Source records:

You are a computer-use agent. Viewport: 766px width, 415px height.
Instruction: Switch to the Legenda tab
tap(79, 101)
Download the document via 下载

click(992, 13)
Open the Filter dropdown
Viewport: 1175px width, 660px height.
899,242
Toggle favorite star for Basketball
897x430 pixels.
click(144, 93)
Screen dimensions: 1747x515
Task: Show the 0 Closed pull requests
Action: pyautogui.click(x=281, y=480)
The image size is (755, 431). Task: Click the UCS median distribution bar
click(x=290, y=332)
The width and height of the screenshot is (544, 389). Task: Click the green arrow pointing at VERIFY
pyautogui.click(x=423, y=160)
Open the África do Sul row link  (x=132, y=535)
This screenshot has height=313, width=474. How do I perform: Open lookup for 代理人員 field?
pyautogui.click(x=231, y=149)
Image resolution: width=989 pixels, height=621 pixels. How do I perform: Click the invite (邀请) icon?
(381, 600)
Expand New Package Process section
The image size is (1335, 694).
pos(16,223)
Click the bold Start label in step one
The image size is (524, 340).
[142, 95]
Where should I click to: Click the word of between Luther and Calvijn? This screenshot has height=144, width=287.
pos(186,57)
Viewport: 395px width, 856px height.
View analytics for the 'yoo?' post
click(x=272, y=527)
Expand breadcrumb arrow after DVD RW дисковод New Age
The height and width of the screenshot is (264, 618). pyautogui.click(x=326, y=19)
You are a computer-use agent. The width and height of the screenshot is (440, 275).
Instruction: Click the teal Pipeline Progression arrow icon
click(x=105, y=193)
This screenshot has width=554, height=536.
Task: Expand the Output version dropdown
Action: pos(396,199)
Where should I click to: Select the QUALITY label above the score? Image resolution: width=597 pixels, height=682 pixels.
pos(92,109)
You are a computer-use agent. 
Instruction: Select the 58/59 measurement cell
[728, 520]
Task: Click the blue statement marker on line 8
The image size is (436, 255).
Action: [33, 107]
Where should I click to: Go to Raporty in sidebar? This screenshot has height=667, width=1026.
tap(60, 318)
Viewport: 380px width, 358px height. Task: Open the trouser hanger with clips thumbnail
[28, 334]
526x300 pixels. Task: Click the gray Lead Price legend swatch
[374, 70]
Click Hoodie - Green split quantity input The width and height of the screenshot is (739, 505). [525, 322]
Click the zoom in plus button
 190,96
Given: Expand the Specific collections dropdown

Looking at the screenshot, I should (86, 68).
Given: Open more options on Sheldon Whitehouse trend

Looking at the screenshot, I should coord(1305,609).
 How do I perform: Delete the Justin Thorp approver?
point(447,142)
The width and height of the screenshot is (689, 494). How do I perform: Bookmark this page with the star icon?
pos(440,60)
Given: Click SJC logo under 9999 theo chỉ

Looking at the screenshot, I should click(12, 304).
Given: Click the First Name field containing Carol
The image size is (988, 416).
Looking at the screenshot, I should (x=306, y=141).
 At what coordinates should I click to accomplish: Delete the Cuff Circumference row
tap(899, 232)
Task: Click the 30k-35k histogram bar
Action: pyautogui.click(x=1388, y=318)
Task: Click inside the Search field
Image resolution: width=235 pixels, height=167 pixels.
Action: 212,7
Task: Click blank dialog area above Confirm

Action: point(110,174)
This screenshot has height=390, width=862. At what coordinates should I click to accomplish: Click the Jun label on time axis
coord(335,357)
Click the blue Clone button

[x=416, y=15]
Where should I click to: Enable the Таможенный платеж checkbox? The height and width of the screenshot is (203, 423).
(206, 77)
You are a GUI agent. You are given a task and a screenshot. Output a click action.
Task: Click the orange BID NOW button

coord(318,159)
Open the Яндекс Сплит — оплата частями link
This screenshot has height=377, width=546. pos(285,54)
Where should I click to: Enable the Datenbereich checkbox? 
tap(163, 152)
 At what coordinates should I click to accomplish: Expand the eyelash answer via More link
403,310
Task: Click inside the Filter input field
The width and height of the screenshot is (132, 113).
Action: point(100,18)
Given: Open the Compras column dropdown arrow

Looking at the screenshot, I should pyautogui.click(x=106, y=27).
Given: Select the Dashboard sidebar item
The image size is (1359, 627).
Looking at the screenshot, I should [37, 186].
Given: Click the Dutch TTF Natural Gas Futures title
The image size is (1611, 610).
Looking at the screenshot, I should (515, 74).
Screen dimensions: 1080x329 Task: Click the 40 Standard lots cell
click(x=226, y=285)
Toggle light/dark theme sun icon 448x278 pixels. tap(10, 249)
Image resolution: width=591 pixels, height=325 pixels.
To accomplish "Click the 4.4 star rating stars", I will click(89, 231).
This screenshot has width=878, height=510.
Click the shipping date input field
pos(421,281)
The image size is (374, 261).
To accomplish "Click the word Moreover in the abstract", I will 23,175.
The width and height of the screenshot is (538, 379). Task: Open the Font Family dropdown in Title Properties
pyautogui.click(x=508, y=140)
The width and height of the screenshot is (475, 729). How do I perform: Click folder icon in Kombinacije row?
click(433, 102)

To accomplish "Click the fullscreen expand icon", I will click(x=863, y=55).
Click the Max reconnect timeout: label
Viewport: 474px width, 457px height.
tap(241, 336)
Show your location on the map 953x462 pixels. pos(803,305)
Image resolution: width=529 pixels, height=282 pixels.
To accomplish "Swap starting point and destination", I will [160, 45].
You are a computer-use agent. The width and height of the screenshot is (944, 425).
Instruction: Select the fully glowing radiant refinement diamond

Assigned task: All records should be written out again exactly as given.

Result of the exercise:
You are a computer-use agent. Viewport: 766px width, 415px height.
Instruction: Switch to the Legenda tab
tap(79, 101)
Download the document via 下载

click(992, 13)
Open the Filter dropdown
Viewport: 1175px width, 660px height.
899,242
Toggle favorite star for Basketball
897x430 pixels.
click(144, 93)
Screen dimensions: 1747x515
Task: Show the 0 Closed pull requests
Action: pyautogui.click(x=281, y=480)
The image size is (755, 431). Task: Click the UCS median distribution bar
click(x=290, y=332)
The width and height of the screenshot is (544, 389). Task: Click the green arrow pointing at VERIFY
pyautogui.click(x=423, y=160)
Open the África do Sul row link  (x=132, y=535)
This screenshot has height=313, width=474. How do I perform: Open lookup for 代理人員 field?
pyautogui.click(x=231, y=149)
Image resolution: width=989 pixels, height=621 pixels. How do I perform: Click the invite (邀请) icon?
(381, 600)
Expand New Package Process section
The image size is (1335, 694).
pos(16,223)
Click the bold Start label in step one
The image size is (524, 340).
[142, 95]
Where should I click to: Click the word of between Luther and Calvijn? This screenshot has height=144, width=287.
pos(186,57)
Viewport: 395px width, 856px height.
View analytics for the 'yoo?' post
click(x=272, y=527)
Expand breadcrumb arrow after DVD RW дисковод New Age
The height and width of the screenshot is (264, 618). pyautogui.click(x=326, y=19)
You are a computer-use agent. The width and height of the screenshot is (440, 275).
Instruction: Click the teal Pipeline Progression arrow icon
click(x=105, y=193)
This screenshot has width=554, height=536.
Task: Expand the Output version dropdown
Action: pos(396,199)
Where should I click to: Select the QUALITY label above the score? Image resolution: width=597 pixels, height=682 pixels.
pos(92,109)
You are a computer-use agent. 
Instruction: Select the 58/59 measurement cell
[728, 520]
Task: Click the blue statement marker on line 8
The image size is (436, 255).
Action: [33, 107]
Where should I click to: Go to Raporty in sidebar? This screenshot has height=667, width=1026.
tap(60, 318)
Viewport: 380px width, 358px height. Task: Open the trouser hanger with clips thumbnail
[28, 334]
526x300 pixels. Task: Click the gray Lead Price legend swatch
[374, 70]
Click Hoodie - Green split quantity input The width and height of the screenshot is (739, 505). [525, 322]
Click the zoom in plus button
 190,96
Given: Expand the Specific collections dropdown

Looking at the screenshot, I should (86, 68).
Given: Open more options on Sheldon Whitehouse trend

Looking at the screenshot, I should coord(1305,609).
 How do I perform: Delete the Justin Thorp approver?
point(447,142)
The width and height of the screenshot is (689, 494). How do I perform: Bookmark this page with the star icon?
pos(440,60)
Given: Click SJC logo under 9999 theo chỉ

Looking at the screenshot, I should click(12, 304).
Given: Click the First Name field containing Carol
The image size is (988, 416).
Looking at the screenshot, I should (x=306, y=141).
 At what coordinates should I click to accomplish: Delete the Cuff Circumference row
tap(899, 232)
Task: Click the 30k-35k histogram bar
Action: pyautogui.click(x=1388, y=318)
Task: Click inside the Search field
Image resolution: width=235 pixels, height=167 pixels.
Action: 212,7
Task: Click blank dialog area above Confirm

Action: point(110,174)
This screenshot has height=390, width=862. At what coordinates should I click to accomplish: Click the Jun label on time axis
coord(335,357)
Click the blue Clone button

[x=416, y=15]
Where should I click to: Enable the Таможенный платеж checkbox? The height and width of the screenshot is (203, 423).
(206, 77)
You are a GUI agent. You are given a task and a screenshot. Output a click action.
Task: Click the orange BID NOW button

coord(318,159)
Open the Яндекс Сплит — оплата частями link
This screenshot has height=377, width=546. pos(285,54)
Where should I click to: Enable the Datenbereich checkbox? 
tap(163, 152)
 At what coordinates should I click to accomplish: Expand the eyelash answer via More link
403,310
Task: Click inside the Filter input field
The width and height of the screenshot is (132, 113).
Action: point(100,18)
Given: Open the Compras column dropdown arrow

Looking at the screenshot, I should pyautogui.click(x=106, y=27).
Given: Select the Dashboard sidebar item
The image size is (1359, 627).
Looking at the screenshot, I should [37, 186].
Given: Click the Dutch TTF Natural Gas Futures title
The image size is (1611, 610).
Looking at the screenshot, I should (515, 74).
Screen dimensions: 1080x329 Task: Click the 40 Standard lots cell
click(x=226, y=285)
Toggle light/dark theme sun icon 448x278 pixels. tap(10, 249)
Image resolution: width=591 pixels, height=325 pixels.
To accomplish "Click the 4.4 star rating stars", I will click(89, 231).
This screenshot has width=878, height=510.
Click the shipping date input field
pos(421,281)
The image size is (374, 261).
To accomplish "Click the word Moreover in the abstract", I will 23,175.
The width and height of the screenshot is (538, 379). Task: Open the Font Family dropdown in Title Properties
pyautogui.click(x=508, y=140)
The width and height of the screenshot is (475, 729). How do I perform: Click folder icon in Kombinacije row?
click(433, 102)

To accomplish "Click the fullscreen expand icon", I will click(x=863, y=55).
Click the Max reconnect timeout: label
Viewport: 474px width, 457px height.
tap(241, 336)
Show your location on the map 953x462 pixels. pos(803,305)
Image resolution: width=529 pixels, height=282 pixels.
To accomplish "Swap starting point and destination", I will [160, 45].
You are a computer-use agent. The width and height of the screenshot is (944, 425).
Instruction: Select the fully glowing radiant refinement diamond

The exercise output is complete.